Los sueños de la señora Flintwinch se complican
Las oscuras salas de espera del Negociado de Circunloquios, en las que había pasado largas horas acompañado de diversos díscolos delincuentes, condenados a ser desmembrados en esa rueda de tortura, habían dado a Arthur Clennam, después de tres o cuatro días, tiempo de sobra para pensar hasta la extenuación en su reciente encuentro con la señorita Wade y Tattycoram. No había conseguido sacar nada nuevo en claro, y en esas deficientes condiciones se resignó y desistió.
En todos esos días no había pasado por la lúgubre y vieja casa de su madre. Algunas noches tenía por costumbre cumplir con sus obligaciones, y una de ellas dejó su residencia y a su socio casi a las nueve y se dirigió a paso lento al sombrío hogar de su juventud.
En su imaginación, este edificio siempre aparecía teñido de ira, misterio y tristeza; y su imaginación era lo bastante susceptible a la sugestión para ver todo el barrio envuelto en cierta medida en esa sombra oscura. Mientras avanzaba, en la noche desolada, le parecía que todas las calles en penumbra guardaban angustiosos secretos.
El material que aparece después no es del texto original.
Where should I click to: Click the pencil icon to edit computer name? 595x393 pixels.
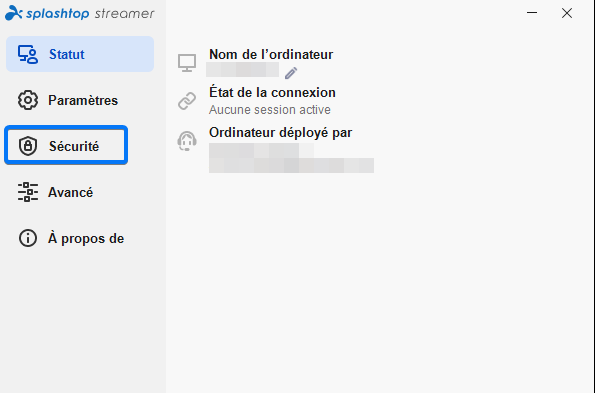(291, 73)
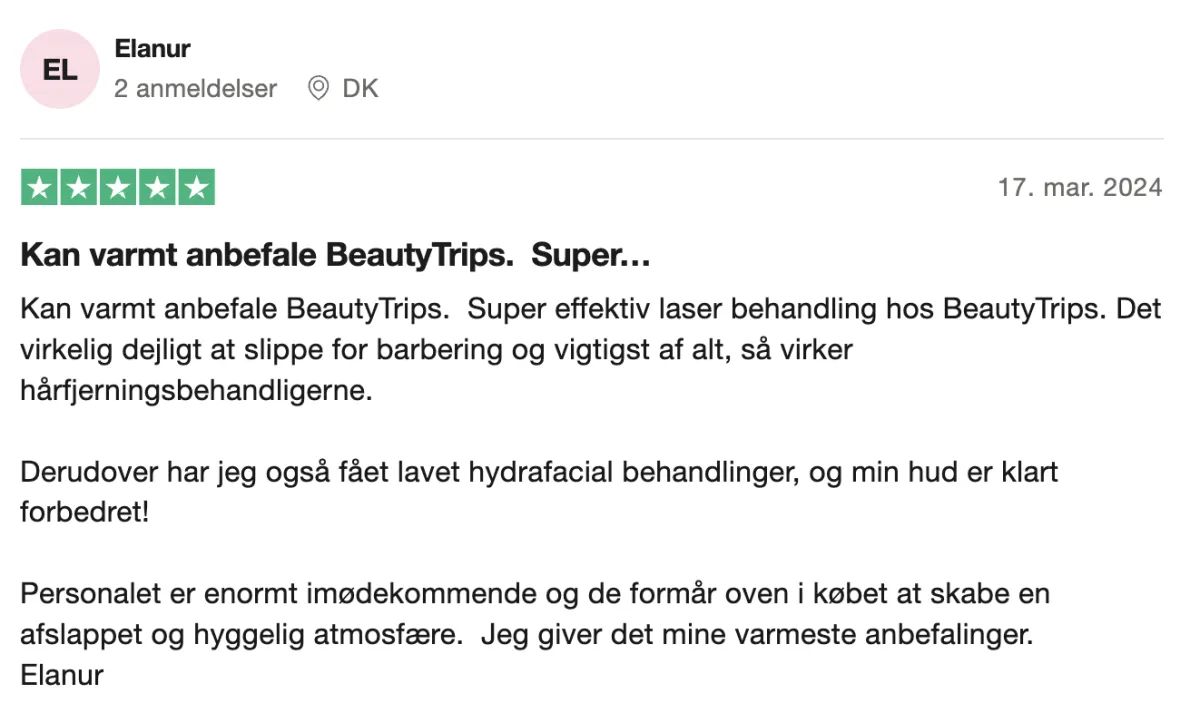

Las contadurías desiertas, secretos de libros y papeles metidos a buen recaudo en escritorios y cajas de caudales; los bancos, secretos depositados en cámaras y cajas de alquiler, cuyas llaves se guardaban en pocos bolsillos muy secretos y en pocas chaquetas muy secretas; también los secretos de todos los molineros que trabajaban en los inmensos molinos de las oficinas bancarias, entre los cuales sin duda se contaban infinidad de ladrones, falsificadores y traidores, que podían ser descubiertos cualquier día al amanecer; a Arthur se le antojaba que esas cosas ocultas pesaban en el ambiente. Las sombras se volvían cada vez más impenetrables a medida que se iba acercando al origen de toda esa oscuridad; pensó en los secretos de las criptas de la iglesia, donde personas que tantas cosas habían encerrado sigilosamente en cofres de hierro habían sido a su vez igualmente encerradas, no tan en paz como para no causar todavía daño; y también en los secretos del río, cuyas turbias mareas crecían entre dos adustas selvas de secretos que cubrían, tupidas y densas, muchos kilómetros, una barrera para el aire y los prados libres que recorren los vientos y las alas de los pájaros.
Las sombras seguían cobrando mayor densidad a medida que iba acercándose a la casa; recordaba la luctuosa habitación que había ocupado su padre, hechizada por el rostro suplicante que él había visto consumirse cuando no había nadie más junto a su cama. En el aire cerrado de esa habitación había otro secreto. En las tinieblas, el moho y el polvo de la casa entera había un secreto. Y en el centro estaba su madre, de rostro imperturbable, de voluntad férrea, que guardaba con mano firme todos los secretos que habían conocido ella y su marido, y que se enfrentaba austeramente, cara a cara, al último y gran secreto de la vida.